Pull each line with the string "will" from the entries.
──────── Data for review ────────
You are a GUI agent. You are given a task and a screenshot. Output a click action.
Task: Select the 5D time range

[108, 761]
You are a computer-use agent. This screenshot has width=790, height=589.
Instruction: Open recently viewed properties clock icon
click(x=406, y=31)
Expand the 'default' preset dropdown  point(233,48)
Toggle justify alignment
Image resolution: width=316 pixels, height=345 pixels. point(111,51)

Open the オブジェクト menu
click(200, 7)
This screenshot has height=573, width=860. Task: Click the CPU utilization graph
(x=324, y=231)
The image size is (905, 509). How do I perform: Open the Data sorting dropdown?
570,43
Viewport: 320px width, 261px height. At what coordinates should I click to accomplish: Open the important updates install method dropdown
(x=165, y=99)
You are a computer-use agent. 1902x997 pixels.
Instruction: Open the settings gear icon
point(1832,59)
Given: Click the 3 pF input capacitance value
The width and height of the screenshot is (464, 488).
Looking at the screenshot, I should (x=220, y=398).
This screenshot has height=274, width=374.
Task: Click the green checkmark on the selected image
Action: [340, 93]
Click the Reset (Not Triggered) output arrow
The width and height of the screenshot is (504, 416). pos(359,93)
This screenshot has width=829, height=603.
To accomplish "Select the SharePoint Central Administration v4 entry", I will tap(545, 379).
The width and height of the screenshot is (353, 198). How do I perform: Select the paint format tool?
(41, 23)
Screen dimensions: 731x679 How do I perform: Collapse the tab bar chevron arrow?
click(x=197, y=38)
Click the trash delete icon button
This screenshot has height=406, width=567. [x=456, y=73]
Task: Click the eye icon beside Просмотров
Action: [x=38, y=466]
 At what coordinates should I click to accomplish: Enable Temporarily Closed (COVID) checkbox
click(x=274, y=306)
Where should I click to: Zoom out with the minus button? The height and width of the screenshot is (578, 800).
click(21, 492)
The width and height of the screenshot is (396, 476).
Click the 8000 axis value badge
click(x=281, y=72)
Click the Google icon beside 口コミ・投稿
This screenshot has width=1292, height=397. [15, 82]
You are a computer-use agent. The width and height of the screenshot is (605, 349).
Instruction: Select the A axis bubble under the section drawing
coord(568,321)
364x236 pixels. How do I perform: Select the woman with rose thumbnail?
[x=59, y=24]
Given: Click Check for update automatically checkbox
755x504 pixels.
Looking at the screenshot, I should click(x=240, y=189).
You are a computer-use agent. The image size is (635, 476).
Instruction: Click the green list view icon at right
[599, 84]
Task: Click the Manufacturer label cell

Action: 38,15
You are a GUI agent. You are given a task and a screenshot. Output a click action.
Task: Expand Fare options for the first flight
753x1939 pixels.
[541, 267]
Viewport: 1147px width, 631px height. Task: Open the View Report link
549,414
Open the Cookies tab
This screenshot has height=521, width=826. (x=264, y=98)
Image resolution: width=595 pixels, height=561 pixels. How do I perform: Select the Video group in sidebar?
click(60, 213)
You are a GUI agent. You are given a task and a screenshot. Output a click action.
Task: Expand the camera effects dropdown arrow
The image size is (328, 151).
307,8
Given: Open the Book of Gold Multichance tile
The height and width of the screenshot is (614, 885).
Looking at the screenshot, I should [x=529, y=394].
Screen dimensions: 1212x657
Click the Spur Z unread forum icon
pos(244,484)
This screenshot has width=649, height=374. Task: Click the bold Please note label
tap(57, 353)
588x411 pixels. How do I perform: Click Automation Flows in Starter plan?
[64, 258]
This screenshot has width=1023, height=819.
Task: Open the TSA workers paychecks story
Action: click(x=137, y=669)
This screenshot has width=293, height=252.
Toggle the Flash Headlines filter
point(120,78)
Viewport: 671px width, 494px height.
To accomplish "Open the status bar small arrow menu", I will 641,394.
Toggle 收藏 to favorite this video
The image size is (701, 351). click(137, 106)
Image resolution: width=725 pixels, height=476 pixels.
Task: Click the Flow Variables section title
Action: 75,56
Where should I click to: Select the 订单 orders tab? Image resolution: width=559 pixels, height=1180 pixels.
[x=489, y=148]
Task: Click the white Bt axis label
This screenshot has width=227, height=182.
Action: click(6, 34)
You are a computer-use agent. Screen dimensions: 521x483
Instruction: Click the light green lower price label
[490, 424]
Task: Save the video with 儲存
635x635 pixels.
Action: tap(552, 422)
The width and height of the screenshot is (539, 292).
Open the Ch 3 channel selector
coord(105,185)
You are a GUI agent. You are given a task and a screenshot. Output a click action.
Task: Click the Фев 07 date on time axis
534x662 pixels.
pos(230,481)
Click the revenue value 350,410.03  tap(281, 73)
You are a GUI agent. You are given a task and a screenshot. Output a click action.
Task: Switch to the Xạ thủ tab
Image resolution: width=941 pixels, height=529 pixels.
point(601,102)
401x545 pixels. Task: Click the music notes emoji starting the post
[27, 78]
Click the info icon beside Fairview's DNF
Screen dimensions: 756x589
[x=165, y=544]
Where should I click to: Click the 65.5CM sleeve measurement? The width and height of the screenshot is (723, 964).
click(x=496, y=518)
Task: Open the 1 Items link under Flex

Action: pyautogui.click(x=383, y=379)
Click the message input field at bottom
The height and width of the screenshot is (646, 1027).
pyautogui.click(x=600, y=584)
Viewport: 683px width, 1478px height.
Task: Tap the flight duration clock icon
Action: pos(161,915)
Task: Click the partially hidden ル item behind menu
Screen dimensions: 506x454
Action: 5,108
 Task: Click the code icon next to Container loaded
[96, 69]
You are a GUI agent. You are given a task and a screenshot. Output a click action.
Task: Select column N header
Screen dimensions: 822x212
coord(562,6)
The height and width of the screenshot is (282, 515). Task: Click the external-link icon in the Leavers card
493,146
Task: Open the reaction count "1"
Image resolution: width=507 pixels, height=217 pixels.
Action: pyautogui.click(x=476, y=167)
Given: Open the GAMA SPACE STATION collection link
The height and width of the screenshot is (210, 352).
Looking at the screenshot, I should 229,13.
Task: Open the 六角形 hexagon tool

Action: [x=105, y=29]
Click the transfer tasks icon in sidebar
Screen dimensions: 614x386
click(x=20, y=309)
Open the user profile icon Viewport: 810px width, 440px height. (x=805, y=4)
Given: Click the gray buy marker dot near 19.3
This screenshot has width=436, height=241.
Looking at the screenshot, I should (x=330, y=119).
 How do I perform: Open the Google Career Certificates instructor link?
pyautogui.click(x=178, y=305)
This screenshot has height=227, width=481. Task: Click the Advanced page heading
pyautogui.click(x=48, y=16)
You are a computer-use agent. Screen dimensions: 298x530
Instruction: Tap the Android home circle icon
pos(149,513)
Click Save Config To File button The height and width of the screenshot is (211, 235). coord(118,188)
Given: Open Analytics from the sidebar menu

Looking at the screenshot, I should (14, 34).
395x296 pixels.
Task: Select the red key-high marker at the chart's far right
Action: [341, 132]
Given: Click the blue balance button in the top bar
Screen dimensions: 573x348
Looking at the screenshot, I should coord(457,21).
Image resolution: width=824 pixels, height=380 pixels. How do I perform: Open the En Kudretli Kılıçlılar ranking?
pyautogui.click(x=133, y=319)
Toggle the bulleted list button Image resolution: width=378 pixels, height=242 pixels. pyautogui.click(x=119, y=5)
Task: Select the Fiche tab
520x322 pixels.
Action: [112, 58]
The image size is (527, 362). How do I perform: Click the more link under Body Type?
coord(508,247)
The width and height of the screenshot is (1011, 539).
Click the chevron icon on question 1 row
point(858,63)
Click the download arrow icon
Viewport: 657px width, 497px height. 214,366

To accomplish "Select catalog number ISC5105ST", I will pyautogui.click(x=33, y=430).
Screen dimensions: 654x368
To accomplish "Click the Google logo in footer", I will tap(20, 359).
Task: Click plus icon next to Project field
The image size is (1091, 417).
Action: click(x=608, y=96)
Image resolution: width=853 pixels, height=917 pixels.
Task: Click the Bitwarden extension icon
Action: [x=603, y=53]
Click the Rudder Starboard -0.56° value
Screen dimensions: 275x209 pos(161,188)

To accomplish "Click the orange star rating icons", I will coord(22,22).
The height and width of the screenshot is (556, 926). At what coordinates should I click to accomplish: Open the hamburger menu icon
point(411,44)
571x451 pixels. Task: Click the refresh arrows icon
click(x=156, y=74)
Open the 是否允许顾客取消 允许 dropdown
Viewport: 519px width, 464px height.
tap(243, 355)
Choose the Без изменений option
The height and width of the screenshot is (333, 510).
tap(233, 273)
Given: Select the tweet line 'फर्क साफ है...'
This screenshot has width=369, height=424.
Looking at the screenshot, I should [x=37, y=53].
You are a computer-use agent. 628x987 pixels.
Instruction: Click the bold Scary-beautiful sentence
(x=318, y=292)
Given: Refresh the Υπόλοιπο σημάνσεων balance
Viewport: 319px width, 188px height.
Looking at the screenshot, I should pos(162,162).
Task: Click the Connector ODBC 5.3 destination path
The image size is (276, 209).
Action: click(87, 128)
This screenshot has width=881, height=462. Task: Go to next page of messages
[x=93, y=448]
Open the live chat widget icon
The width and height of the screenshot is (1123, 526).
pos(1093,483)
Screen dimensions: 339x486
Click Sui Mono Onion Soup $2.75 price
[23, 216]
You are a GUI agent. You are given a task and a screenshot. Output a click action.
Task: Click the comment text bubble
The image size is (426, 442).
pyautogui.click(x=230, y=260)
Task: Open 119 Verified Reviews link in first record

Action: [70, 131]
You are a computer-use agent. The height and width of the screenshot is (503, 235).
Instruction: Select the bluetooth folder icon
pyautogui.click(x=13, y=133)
────────
◆ Result below:
To accomplish "Select the SharePoint Central Administration v4 entry", I will tap(545, 379).
To accomplish "Open the status bar small arrow menu", I will 641,394.
To accomplish "Select catalog number ISC5105ST", I will pyautogui.click(x=33, y=430).
To accomplish "Click the Google logo in footer", I will tap(20, 359).
To accomplish "Click the orange star rating icons", I will coord(22,22).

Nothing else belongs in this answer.